A tissue fixator, characterized in that a component A comprising a concentrated cryoprecipitate of whole blood and a large amount of a protease inhibitor corresponding to 3,000-5,000 IU / ml of aprotinin and a component B specific for cleavage of fibrinogen present in component A is a capable proteolytic enzyme and allows the formation of a fibrin polymer. Tissue fixator according to claim 1, characterized in that the protease inhibitor is aprotinin in an amount of 3000 to 5000 KlU / ml.
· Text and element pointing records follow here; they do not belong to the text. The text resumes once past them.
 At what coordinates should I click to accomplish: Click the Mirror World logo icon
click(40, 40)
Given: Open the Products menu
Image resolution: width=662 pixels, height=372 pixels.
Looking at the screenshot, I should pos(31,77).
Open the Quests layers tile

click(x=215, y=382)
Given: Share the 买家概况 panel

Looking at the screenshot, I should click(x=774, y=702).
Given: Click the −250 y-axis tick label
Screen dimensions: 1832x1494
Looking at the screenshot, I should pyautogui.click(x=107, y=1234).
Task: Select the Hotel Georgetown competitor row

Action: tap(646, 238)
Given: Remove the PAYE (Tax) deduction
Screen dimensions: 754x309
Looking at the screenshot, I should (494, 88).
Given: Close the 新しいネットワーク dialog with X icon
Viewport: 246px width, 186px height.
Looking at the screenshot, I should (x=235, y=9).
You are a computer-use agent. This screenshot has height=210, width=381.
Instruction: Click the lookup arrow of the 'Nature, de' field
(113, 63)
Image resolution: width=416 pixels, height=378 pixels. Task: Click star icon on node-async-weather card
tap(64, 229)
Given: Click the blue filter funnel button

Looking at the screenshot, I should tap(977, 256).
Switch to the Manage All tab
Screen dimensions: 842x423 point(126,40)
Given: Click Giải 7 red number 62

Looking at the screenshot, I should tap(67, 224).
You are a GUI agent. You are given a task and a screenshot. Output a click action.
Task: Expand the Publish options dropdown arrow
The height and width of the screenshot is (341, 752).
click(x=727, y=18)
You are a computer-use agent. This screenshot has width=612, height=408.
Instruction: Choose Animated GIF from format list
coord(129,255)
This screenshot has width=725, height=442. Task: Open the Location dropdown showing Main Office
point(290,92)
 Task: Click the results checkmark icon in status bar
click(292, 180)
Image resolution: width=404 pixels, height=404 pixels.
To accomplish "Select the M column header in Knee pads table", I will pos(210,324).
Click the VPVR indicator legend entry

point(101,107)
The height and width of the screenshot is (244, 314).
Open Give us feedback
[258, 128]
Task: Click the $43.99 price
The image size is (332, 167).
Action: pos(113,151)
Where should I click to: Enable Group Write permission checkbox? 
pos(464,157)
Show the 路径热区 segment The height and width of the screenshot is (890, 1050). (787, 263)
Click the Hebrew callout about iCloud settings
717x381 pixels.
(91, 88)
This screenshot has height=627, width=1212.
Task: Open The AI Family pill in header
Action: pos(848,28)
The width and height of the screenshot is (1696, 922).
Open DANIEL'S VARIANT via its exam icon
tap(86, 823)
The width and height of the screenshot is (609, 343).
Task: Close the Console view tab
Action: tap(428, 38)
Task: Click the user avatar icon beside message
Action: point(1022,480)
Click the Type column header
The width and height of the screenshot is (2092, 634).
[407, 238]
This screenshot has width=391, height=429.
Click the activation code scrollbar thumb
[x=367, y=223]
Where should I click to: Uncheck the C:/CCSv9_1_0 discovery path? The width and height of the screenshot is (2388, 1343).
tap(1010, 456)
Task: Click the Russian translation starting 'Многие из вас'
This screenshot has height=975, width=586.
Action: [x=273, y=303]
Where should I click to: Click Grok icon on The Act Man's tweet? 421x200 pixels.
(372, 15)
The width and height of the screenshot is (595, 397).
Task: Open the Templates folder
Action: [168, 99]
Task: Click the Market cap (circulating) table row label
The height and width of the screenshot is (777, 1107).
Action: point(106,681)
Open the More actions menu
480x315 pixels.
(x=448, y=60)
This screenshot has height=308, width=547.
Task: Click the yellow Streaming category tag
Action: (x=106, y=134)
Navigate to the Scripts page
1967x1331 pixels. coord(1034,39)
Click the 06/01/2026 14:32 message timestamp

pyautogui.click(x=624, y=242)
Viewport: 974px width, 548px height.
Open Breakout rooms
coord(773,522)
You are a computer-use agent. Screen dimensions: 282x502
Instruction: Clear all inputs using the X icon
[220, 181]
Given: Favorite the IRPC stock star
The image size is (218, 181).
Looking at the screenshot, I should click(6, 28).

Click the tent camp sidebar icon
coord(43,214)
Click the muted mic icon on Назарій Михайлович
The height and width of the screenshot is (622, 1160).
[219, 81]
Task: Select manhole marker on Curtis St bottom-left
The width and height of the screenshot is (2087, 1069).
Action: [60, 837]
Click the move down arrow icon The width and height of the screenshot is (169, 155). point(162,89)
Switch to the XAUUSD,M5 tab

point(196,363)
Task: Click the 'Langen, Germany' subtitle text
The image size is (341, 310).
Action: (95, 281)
Tissue fixator according to claim 1 or 2, characterized in that the proteolytic enzyme is mammalian or human thrombin. Tissue fixator according to any one of claims 1 to 3, characterized in that the cryoprecipitate is an inactivated virus. A process for producing tissue fixers according to any one of claims 1 to 4, characterized in that: - preparing component A by converting the cryoprecipitate to a concentrated cryo solution, inactivating a virus, removing the viroid material, and adding a protease inhibitor and preparing the appropriate solution using the appropriate protease as component B. The tissue fixator of claim 1, wherein component A comprises fibrinogen, fibronectin, and factor XIII, and a protease inhibitor corresponding to 3,000-5,000 IU / ml aprotinin. 7. Tissue fixator according to claim 1, characterized in that component B is a proteolytic enzyme or thrombin according to claims 4 and / or 5. Tissue fixator, characterized in that component A contains fibrinogen, fibronectin and factor XIII and component B contains the proteolytic enzyme according to claims 4 and / or 5. 9. Use of a concentrated cryoprecipitate according to claims 1-4.